> _EXERCISE AIM_
Count the lines below that contain the word "opens". Give only the number.

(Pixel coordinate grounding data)
BEGIN

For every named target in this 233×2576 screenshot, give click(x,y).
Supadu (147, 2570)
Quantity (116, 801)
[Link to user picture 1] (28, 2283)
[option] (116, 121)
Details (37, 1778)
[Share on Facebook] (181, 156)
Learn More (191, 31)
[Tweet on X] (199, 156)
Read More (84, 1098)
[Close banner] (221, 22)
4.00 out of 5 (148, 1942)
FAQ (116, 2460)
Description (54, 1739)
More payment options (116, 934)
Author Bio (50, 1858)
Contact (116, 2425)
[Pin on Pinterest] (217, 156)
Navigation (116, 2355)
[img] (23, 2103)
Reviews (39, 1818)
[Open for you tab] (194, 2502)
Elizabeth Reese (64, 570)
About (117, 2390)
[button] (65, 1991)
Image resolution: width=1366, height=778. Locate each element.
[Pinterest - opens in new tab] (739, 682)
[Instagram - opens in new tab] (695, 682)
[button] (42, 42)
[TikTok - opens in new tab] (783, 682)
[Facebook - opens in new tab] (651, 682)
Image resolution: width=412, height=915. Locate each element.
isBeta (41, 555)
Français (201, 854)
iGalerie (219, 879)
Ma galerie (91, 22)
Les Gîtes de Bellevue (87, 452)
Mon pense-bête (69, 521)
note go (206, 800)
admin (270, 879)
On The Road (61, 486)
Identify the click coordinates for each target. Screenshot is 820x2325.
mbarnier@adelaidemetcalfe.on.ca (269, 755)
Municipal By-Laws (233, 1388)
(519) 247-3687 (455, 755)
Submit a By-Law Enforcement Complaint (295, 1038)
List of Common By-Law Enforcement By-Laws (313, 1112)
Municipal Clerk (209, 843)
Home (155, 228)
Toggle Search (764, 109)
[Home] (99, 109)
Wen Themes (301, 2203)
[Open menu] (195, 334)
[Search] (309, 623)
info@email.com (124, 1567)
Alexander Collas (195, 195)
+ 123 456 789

END

> _COMPLETED EXERCISE_
4